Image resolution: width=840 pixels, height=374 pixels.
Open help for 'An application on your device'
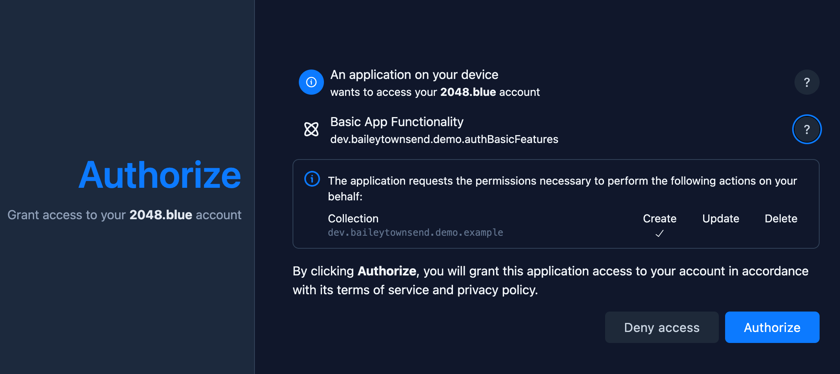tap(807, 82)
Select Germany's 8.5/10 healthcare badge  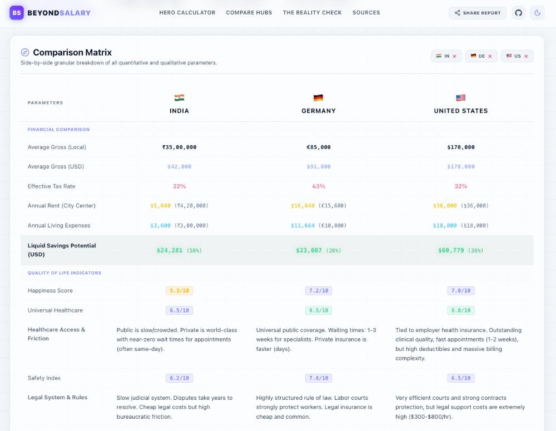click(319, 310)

* * *

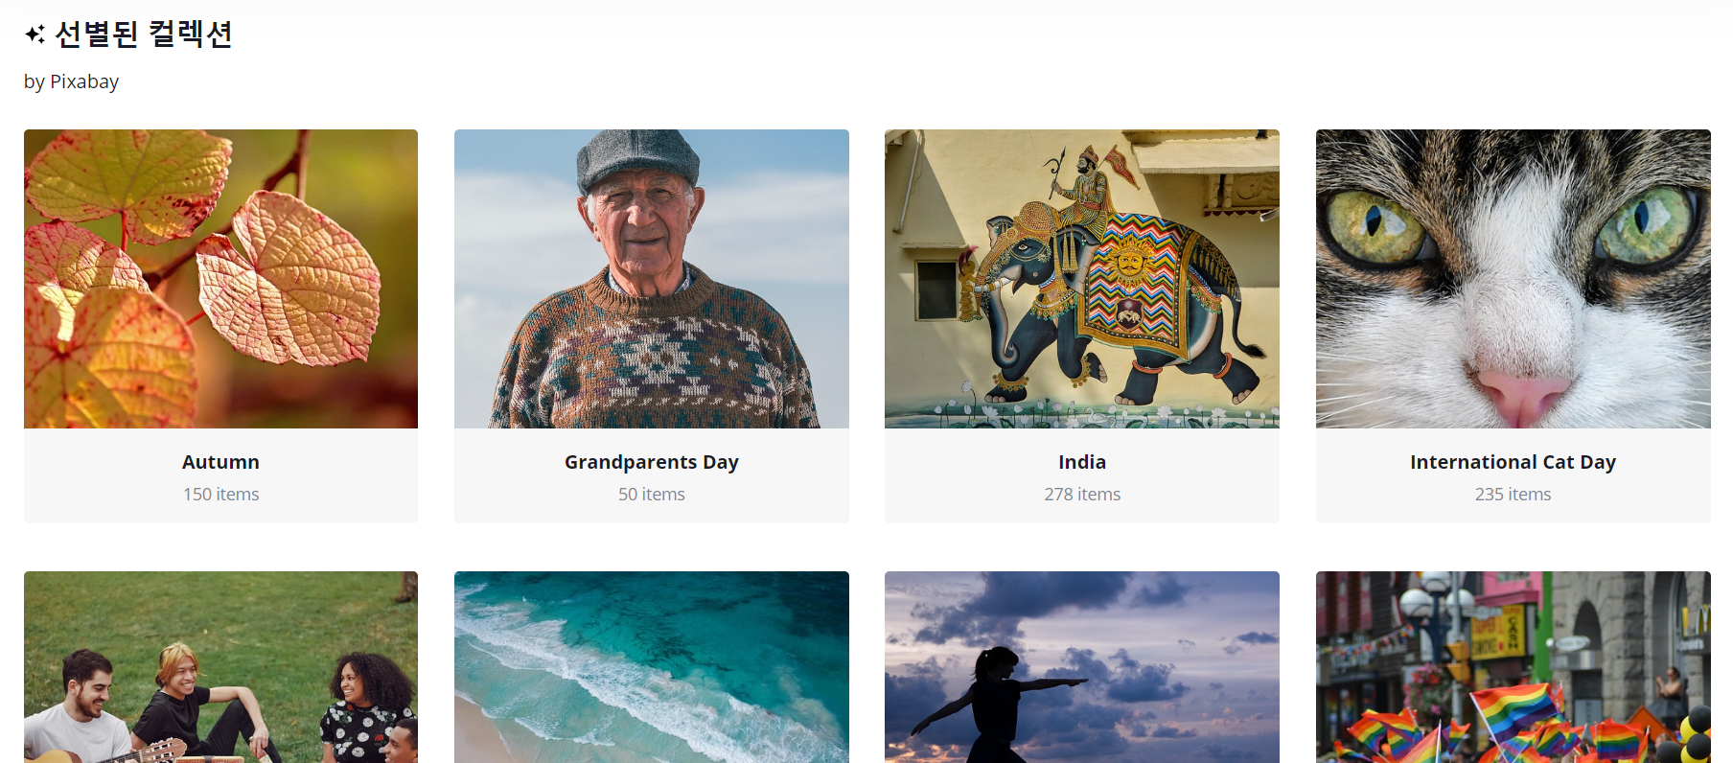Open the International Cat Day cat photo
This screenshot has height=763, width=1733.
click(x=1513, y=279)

_Prompt_:
Recast the listing as a Markdown table with columns Row and Line, starting with the line that contains "Open the International Cat Day cat photo" and going on through the line that contains "click(x=1513, y=279)". Omit blank lines and leave the pictures out.

_Response to this exercise_:
| Row | Line |
|---|---|
| 1 | Open the International Cat Day cat photo |
| 2 | This screenshot has height=763, width=1733. |
| 3 | click(x=1513, y=279) |